Sometimes you have to admire the entrepreneurial spirit, especially when it comes to marketing by leveraging people’s fascination with the celebrity and prurience. Enter the London-based company Crown Jewels, which has released a boxed set of condoms to celebrate the up-coming wedding of Prince William and Kate Middleton.

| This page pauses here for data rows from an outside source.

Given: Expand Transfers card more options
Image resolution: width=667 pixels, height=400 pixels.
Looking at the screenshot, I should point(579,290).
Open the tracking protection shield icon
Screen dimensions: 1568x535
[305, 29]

Tastefully presented in a royal blue color, the “Condoms of Distinction” are currently marketed on the company’s website with the tag line, “Like a Royal Wedding, intercourse with a loved one is an unforgettable occasion.” The tongue-in-cheek marketing is so wonderfully flowery that it’s well worth quoting at length the company’s take on “The Gentleman’s Condom”:
Founded in London, England’s historic capital, Crown Jewels Condoms of Distinction is the proud purveyor of an exclusive range of heritage love sheaths.
England boasts some of the finest lovemaking in the world, with a tradition of coitus going back generations.
Honouring this history, Crown Jewels Condoms of Distinction is dedicated to furnishing the best English prophylactics to discerning clientele across the world.
Using only the finest lubricatory preparation and with each condom individually wrapped for your pleasure and convenience, Crown Jewels is the first choice of gentlemen and ladies who demand excellence without compromise.
The word condom appears in the 18th century in a poem by John Hamilton, a Scottish . Entitled A Scottish Answer to British Vision, (1706) Hamilton includes the sentence;
Then Sirenge and Condum Come both in Request.
The actual device has been around for much longer that. It has been suggested that the Ancient Egyptians used some sort of sheath but it rather uncertain. There is evidence that upper-class Egyptian women used crocodile dung pessaries and irrigated the
vagina with honey and sodium bicarbonate but no evidence for condoms.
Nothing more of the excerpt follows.